Several people spoke about recreational marijuana during audience participation.

Becky Lemon said, “What about our community as a whole? There are going to be problems with this I guarantee. Is money more important than our community? I don’t think the community is aware of what’s happening. I’m not against medical marijuana, but frankly I am disappointed in the council.”

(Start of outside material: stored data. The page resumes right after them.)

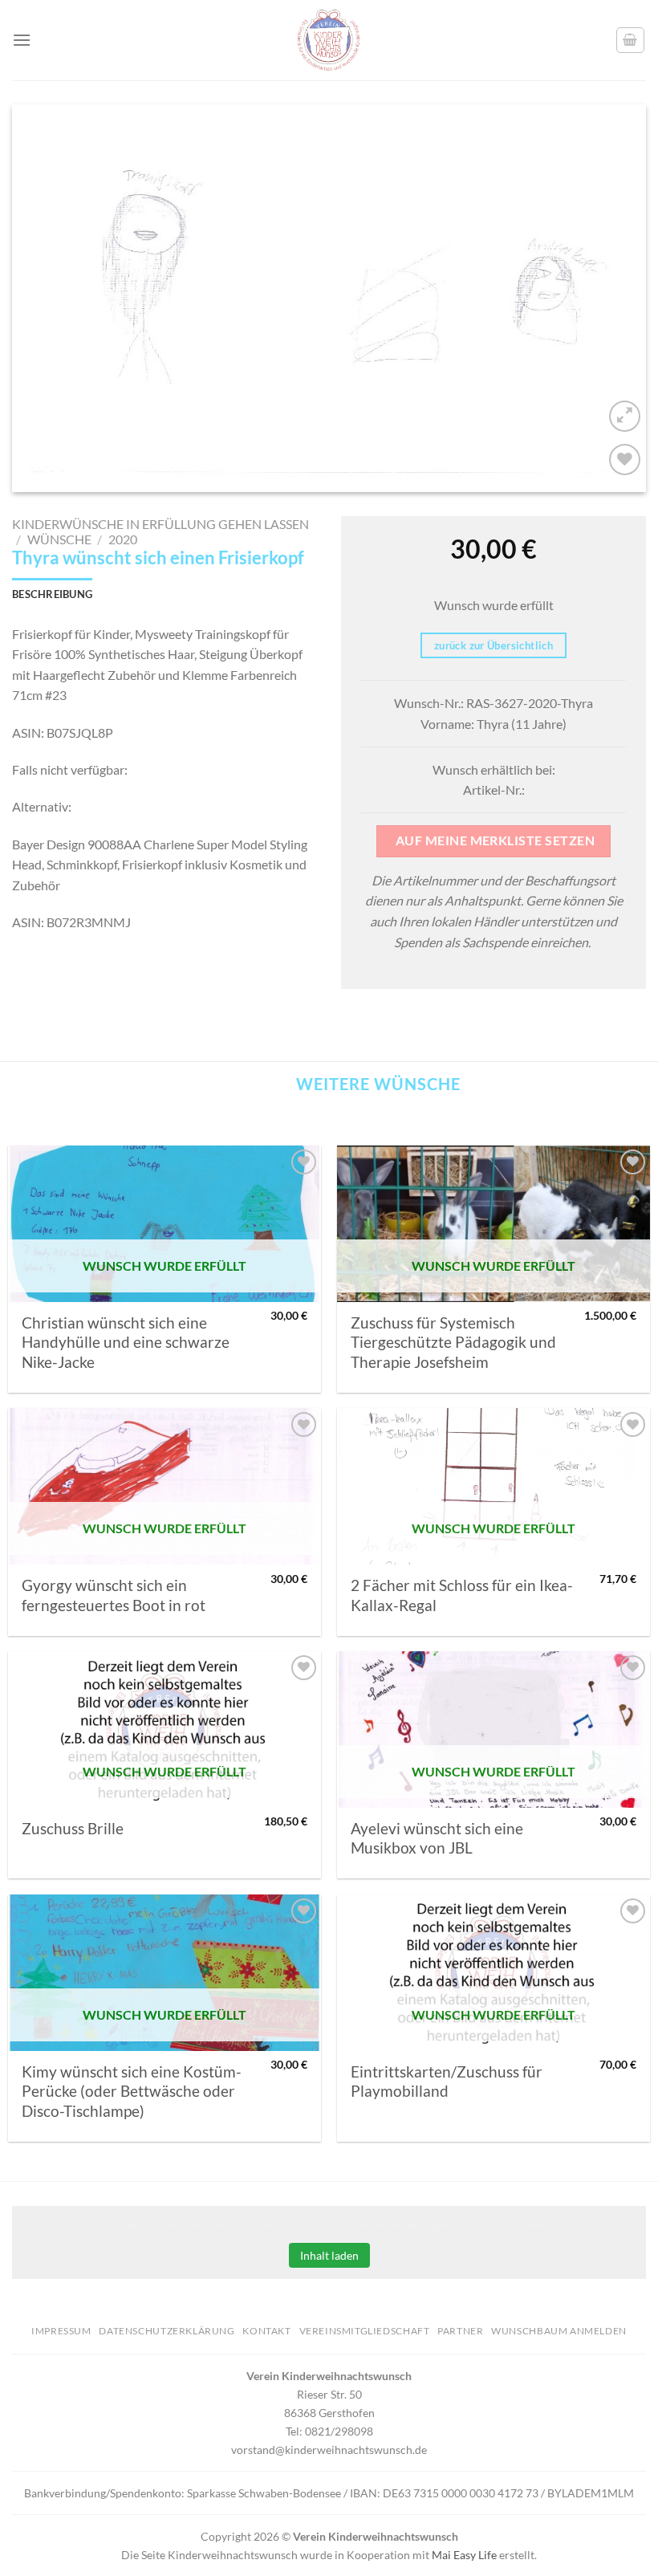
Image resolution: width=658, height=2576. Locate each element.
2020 (122, 539)
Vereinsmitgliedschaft (364, 2331)
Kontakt (266, 2331)
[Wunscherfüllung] (630, 40)
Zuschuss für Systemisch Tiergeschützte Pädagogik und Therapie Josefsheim (453, 1342)
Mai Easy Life (464, 2555)
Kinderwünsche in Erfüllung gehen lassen (160, 523)
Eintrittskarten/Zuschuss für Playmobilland (446, 2081)
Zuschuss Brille (73, 1828)
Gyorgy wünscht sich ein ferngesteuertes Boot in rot (113, 1595)
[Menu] (21, 39)
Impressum (61, 2331)
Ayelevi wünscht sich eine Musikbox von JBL (437, 1838)
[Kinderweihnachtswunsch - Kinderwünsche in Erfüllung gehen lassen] (329, 40)
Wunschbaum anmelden (559, 2331)
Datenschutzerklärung (166, 2331)
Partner (460, 2331)
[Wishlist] (624, 459)
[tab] (52, 594)
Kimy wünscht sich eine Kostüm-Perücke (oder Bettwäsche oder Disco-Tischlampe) (132, 2091)
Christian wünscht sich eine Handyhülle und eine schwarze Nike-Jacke (125, 1342)
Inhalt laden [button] (329, 2255)
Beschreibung (52, 594)
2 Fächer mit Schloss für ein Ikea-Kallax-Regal (462, 1595)
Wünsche (59, 539)
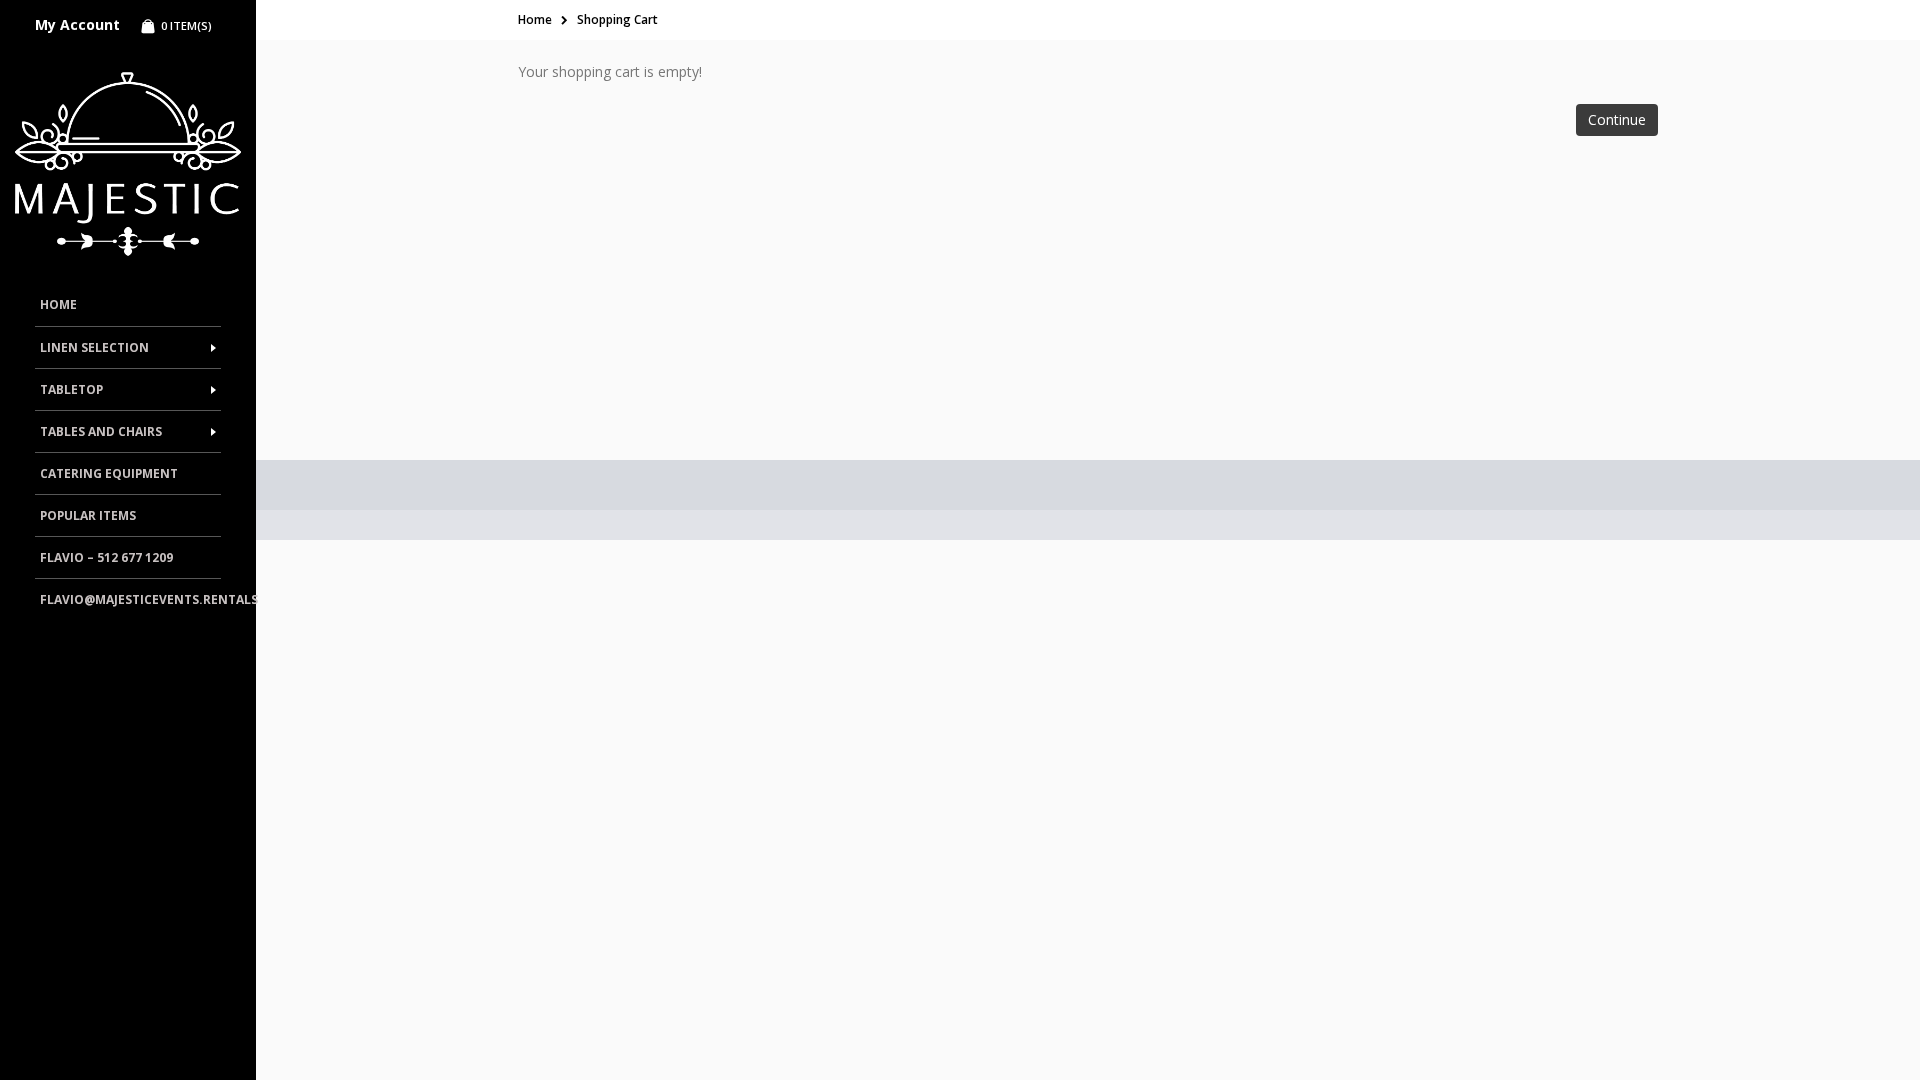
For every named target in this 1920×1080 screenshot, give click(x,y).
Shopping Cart (617, 19)
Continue (1617, 119)
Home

Heather Staecker said, “I have had 13 surgeries, been on opioids for over 11 years. I stopped all of that when marijuana became legal. I am happier, healthier, and I have a new lease on life. This gives me hope.”

In other business…

  • Honeysett said that the Parks and Rec Committee has plans to restore the boardwalk adjacent to Riverview Park, which was heavily damaged by flooding nearly three years ago. “The water’s too high to do it now, but thanks to the efforts of Diane Lammott it’s within the $100,000 range to repair,” he said.
    At a May 21, 2018 council meeting, the council authorized Honeysett to apply for a state disaster contingency fund grant to repair the boardwalk. Honeysett said that grants were available for municipalities who experienced infrastructure damage that exceeds one percent of the current year’s budget, or $30,000 in this case. The village received notice a grant of up to $100,000 had been approved prior to an August 20, 2018 meeting.
    Gove Engineering was the engineer when the boardwalk was initially built at a cost of $68,000. Gove was acquired by Fleis and VandenBrink (FVB). The east end of the boardwalk was added on. Honeysett said earlier that he intended to ask Jon Moxey, an engineer at FVB, for a diagram of the original boardwalk.
  • The council reviewed and made several minor changes to a Youth Tobacco and Vaping Ordinance, and a Youth Marijuana Ordinance, and authorized Honeysett to have village attorney Howard Bush draft up new ordinance drafts to review. The council also said that Bush should research, and draw up an ordinance addressing youth alcohol abuse.

Angie Birdsall is a freelance writer who primarily covers Constantine.